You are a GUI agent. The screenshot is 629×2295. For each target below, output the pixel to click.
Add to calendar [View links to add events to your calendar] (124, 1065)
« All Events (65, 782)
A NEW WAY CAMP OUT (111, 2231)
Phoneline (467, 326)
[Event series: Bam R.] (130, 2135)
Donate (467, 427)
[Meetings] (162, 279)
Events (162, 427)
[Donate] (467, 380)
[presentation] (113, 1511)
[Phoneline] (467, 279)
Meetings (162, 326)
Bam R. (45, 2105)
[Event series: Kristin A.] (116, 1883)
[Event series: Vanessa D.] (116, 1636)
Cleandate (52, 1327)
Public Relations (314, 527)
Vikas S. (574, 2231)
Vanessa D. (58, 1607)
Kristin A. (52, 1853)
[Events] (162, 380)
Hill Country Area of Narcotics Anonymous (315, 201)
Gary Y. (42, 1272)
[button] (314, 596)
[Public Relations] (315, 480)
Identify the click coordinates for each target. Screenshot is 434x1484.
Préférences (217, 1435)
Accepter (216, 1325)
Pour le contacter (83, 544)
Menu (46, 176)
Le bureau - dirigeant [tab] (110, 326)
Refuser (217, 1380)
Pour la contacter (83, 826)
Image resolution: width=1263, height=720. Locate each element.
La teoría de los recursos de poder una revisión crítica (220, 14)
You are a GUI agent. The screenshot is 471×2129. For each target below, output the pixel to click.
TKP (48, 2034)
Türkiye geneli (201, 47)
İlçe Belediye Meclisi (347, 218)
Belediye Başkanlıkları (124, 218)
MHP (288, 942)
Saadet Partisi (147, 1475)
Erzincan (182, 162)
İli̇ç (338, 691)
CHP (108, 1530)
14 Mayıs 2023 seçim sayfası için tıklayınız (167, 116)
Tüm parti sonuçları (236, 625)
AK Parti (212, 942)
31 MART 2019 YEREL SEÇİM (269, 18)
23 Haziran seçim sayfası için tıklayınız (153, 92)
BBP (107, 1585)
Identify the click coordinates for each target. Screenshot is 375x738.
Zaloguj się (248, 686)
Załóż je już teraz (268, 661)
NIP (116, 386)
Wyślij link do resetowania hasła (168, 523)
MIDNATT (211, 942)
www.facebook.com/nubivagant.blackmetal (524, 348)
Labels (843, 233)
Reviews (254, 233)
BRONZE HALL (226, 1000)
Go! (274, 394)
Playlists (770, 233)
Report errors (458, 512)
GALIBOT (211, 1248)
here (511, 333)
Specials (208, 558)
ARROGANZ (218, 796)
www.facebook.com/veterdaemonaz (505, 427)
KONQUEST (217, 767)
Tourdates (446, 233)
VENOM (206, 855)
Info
#####
» Goal: Return every line of the data above that contains the string "tıklayınız", reproducing each line in full.

» Reply:
14 Mayıs 2023 seçim sayfası için tıklayınız (167, 116)
23 Haziran seçim sayfası için tıklayınız (153, 92)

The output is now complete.